[Records]:
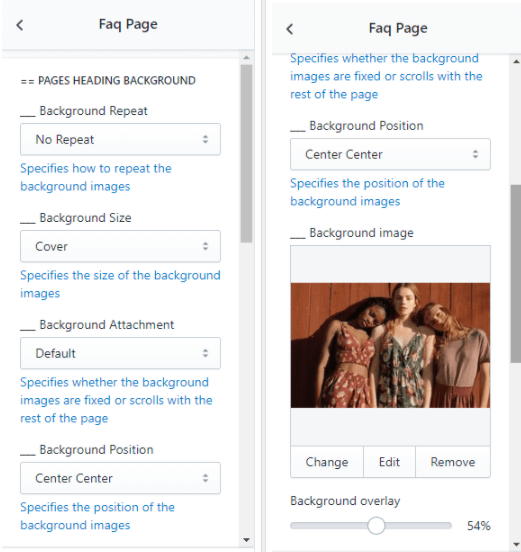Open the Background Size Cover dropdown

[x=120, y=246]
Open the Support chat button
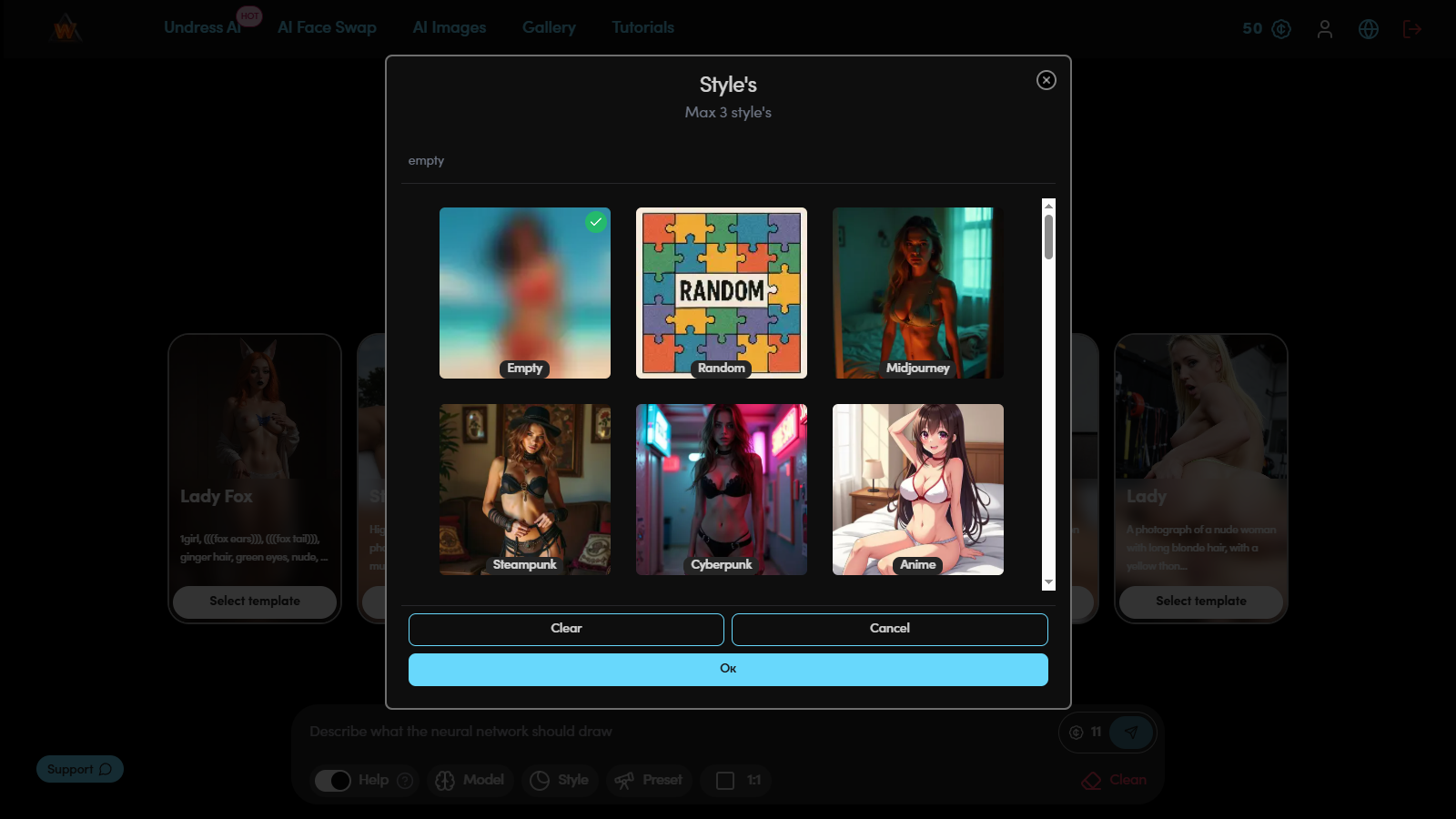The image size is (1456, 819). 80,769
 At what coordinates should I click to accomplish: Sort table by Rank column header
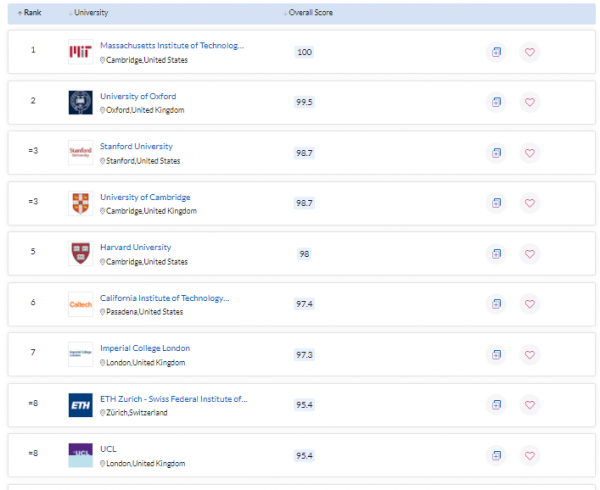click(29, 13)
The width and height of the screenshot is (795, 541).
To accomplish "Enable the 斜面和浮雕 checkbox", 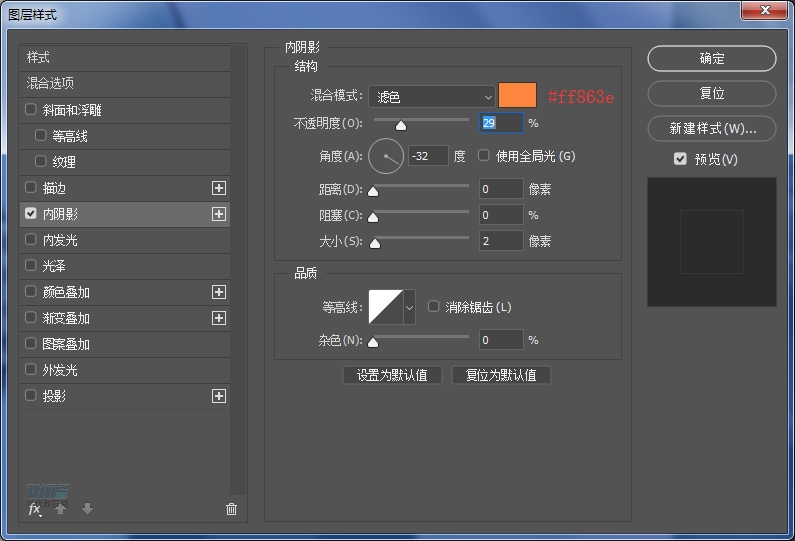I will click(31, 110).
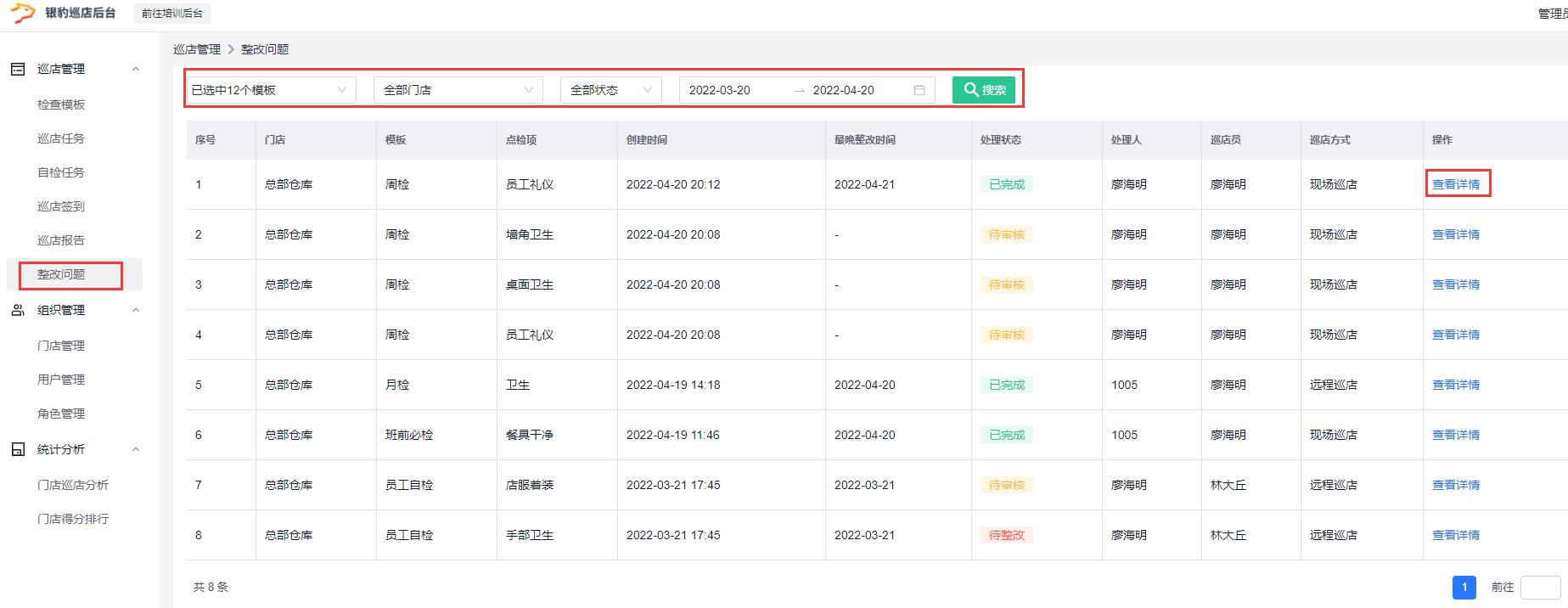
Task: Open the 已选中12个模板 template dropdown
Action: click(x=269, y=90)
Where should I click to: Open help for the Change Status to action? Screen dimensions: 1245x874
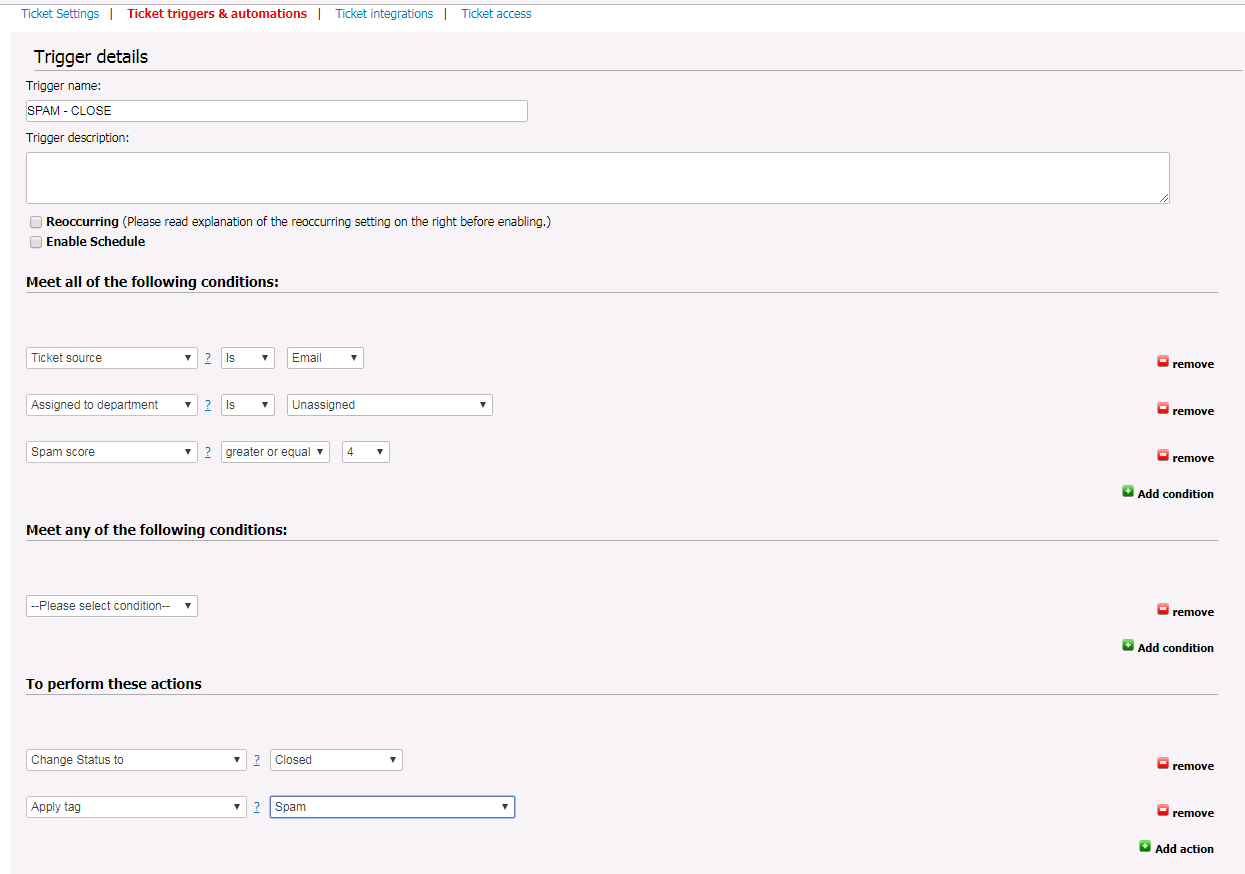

[What to produce]:
Give back, exactly and without pictures, the stretch of the records above from the line containing "Open the Support chat button" through the line containing "The width and", with both end lines included.

[Solution for this task]:
Open the Support chat button
The image size is (1456, 819). 80,769
 At what coordinates should I click to accomplish: Sort table by Rank column header
click(29, 13)
The width and height of the screenshot is (795, 541).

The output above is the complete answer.